I was missing the one syllable that made water into broth and I appreciate her congenial help. The shop was the perfect temperature and I took my time eating through the long tuna roll.
I asked or really pointed to my empty Gatorade bottle and inquired (implied) if she had recycling.
“You want me to throw this away for you?”
I exited feeling warm and full in every way then headed two doors down to the local shop to see my girl. In fact when I had walked by earlier I saw her through the window patting a large barista boy on the back.
We were really excited to see each other and she said “long time no see” in English.
We caught up in Korean about if the cafe has been busy and her young male associate, different and less suspicious than her previous guy from months ago, acted as her translator on words like “every day” and “weekend”.
I can’t tell you how happy I am to be a regular and to have someone that knows me in a small way like this.
At my previous job one of the big corporate guys told me of China: “the energy there is unlike anything else. It’s unbelievable.”
At the time I felt both wonder and jealousy. When would these so called international companies actually send me abroad?
(They didn’t so I sent myself. A great decision.)
I’ve been thinking about the energy and vibe of places and came to the conclusion that I don’t want to leave Asia for a long time. That corporate guy was right, there’s nothing else like it.
Korea is a night culture which means there’s always something open or something to do past 8pm. I grew up in a “city” and everything was dead and lights out at 9pm. I felt like the only person in the world at night.

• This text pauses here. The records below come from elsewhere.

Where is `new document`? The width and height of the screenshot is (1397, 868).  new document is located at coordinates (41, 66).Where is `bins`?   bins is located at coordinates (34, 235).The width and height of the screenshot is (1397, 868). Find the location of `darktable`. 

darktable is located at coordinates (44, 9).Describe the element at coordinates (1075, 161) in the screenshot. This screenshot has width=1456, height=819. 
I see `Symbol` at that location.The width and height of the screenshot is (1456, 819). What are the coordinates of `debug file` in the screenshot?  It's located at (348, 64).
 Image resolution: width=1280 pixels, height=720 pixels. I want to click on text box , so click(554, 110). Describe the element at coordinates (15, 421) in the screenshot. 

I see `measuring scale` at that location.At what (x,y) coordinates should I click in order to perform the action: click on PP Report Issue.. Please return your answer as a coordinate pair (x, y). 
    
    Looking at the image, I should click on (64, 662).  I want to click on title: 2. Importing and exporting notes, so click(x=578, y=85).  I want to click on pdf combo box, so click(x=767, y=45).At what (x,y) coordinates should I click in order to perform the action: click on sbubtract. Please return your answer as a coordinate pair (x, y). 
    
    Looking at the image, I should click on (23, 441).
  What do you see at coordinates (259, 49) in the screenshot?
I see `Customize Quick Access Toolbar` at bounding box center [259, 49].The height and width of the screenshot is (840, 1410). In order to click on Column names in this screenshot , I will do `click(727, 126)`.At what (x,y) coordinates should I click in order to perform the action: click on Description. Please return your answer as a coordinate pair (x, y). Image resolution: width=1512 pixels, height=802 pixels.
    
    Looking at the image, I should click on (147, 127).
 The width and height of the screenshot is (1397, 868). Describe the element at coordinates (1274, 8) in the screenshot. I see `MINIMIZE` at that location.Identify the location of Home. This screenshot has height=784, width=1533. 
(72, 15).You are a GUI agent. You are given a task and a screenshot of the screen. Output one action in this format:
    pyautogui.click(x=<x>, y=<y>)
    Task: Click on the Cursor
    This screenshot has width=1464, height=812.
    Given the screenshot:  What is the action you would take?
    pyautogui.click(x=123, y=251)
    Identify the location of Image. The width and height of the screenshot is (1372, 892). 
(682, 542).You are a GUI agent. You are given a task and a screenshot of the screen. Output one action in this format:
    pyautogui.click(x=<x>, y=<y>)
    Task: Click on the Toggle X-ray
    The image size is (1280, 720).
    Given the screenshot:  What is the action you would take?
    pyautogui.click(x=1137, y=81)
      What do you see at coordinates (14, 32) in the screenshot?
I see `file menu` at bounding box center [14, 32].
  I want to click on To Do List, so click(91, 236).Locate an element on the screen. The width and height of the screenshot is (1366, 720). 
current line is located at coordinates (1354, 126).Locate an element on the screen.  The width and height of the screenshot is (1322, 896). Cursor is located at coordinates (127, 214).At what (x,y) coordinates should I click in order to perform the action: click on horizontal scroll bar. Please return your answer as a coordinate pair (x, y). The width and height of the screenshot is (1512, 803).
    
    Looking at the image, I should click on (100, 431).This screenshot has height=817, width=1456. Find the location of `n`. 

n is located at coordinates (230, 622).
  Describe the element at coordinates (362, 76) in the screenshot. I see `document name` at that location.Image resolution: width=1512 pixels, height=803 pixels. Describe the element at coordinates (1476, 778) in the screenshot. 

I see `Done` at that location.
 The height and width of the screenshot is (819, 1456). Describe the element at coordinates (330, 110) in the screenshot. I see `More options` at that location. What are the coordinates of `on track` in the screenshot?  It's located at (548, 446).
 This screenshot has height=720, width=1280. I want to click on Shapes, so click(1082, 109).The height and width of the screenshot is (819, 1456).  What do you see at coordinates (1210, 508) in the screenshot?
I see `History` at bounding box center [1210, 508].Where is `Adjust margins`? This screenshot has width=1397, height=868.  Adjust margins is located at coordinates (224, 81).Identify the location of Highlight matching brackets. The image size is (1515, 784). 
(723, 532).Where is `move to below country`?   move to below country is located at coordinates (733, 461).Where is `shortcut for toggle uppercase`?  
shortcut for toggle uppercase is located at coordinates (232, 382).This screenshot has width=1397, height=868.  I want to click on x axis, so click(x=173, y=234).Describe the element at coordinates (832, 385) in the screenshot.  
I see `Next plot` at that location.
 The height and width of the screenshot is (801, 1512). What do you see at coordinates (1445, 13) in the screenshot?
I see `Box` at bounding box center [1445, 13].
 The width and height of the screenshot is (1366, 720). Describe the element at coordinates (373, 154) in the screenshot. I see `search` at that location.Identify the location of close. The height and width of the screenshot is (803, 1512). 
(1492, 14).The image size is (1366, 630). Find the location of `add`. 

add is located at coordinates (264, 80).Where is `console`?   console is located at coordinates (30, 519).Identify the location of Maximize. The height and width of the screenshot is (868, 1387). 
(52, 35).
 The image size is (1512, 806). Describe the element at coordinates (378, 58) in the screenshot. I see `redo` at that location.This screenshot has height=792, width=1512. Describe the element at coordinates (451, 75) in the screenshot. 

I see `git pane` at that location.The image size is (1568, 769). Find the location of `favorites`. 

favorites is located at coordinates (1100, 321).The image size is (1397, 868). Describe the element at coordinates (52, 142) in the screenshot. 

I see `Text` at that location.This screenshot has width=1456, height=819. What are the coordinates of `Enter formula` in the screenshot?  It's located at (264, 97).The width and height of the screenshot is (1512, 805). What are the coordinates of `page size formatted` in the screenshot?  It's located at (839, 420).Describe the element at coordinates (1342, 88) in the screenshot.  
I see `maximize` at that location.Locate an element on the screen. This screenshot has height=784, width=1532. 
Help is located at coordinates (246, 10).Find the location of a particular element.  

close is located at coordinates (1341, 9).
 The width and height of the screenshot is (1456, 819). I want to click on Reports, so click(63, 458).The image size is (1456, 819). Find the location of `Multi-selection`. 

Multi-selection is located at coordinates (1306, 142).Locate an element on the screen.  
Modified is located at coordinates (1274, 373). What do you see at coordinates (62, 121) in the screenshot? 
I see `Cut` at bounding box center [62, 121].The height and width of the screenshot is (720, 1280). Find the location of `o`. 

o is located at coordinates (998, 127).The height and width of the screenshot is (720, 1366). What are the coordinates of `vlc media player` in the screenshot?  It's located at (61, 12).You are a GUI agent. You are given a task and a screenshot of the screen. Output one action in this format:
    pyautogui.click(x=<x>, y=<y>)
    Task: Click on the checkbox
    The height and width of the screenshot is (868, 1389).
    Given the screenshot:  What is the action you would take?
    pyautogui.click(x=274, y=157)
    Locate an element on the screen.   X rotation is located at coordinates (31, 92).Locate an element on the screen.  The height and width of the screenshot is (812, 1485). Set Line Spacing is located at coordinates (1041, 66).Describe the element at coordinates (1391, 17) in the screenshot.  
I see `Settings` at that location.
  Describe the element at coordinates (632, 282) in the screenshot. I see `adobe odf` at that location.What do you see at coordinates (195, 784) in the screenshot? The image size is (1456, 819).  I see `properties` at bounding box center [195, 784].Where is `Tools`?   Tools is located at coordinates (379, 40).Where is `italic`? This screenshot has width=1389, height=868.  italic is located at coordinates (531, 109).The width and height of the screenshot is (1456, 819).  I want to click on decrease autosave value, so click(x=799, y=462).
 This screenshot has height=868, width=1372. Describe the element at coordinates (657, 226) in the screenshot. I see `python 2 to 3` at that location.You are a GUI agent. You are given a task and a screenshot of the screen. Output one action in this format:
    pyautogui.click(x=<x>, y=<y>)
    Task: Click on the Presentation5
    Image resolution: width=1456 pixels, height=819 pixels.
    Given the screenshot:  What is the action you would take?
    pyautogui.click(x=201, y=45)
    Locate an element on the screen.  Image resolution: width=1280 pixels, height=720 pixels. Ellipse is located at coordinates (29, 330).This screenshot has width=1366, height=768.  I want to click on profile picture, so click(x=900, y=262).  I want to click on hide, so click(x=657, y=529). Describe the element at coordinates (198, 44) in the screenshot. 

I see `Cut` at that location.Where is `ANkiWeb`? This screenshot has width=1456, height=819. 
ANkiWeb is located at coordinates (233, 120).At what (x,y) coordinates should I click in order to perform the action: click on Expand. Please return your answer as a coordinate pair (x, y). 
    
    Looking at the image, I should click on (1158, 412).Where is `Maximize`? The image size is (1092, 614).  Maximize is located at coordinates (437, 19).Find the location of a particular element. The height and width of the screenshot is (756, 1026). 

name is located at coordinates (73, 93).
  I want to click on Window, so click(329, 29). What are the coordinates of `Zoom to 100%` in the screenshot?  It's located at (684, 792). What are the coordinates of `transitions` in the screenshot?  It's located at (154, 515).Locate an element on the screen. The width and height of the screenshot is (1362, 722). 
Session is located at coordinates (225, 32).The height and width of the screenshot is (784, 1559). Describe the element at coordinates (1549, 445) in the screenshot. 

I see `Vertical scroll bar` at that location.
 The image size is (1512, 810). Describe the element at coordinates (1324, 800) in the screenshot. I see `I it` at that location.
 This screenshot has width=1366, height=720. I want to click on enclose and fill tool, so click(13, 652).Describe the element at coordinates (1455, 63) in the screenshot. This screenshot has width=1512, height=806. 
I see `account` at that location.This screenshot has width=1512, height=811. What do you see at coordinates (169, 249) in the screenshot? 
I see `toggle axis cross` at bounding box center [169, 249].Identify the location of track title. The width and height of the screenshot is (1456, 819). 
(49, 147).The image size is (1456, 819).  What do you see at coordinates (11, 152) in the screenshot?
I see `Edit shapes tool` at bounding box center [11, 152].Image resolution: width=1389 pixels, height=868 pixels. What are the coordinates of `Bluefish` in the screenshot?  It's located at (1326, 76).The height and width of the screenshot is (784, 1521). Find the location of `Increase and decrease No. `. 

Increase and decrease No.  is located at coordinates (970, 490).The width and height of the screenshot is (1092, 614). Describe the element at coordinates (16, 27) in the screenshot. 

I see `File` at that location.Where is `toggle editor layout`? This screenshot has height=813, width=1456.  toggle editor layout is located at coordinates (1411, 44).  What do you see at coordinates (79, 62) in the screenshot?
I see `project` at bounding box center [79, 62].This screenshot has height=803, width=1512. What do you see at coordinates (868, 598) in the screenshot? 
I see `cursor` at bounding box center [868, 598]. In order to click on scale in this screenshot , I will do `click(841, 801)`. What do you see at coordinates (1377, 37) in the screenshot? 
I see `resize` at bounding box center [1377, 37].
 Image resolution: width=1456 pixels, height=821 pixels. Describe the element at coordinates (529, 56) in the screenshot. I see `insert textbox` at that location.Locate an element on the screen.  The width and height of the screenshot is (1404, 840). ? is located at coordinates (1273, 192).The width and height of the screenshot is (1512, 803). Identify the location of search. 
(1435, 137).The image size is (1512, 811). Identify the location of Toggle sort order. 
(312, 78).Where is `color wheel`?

I just can’t see myself leaving anytime soon when I still enjoy the energy of a place that’s always up to something. My body is still hungry for the fast pace of the East.
Asia Time did attack recently but with the intention to reminding me of these things, although I’d argue it took itself a bit far.
(The day I scheduled my extremely important immigration appointment was canceled because the government decided to make that day… a holiday. And of course when I tried to book again, the only appointments were the day my visa expires. No stress there!
But again, Asia Time, so apparently I’m supposed to go to immigration anytime within a two week window, show the officer the cancellation text I received and they will… work out an appointment for me then and there? Ah well, it will work itself out.)
But in the moment where I briefly imagined being deported (okay, just not allowed to stay) to the US, I felt wrong. I don’t want to leave Korea, I’m not ready! There’s so much left to see and do!
The world is big and I want to have a good look at it before it gets dark.John Muir
And I don’t want to leave Asia either. I am actually so excited for the future. Well, the eventual future where I can travel again and also scope out my next country.
Now I’m just trying to accept the unknown with open arms and pray the landing is soft.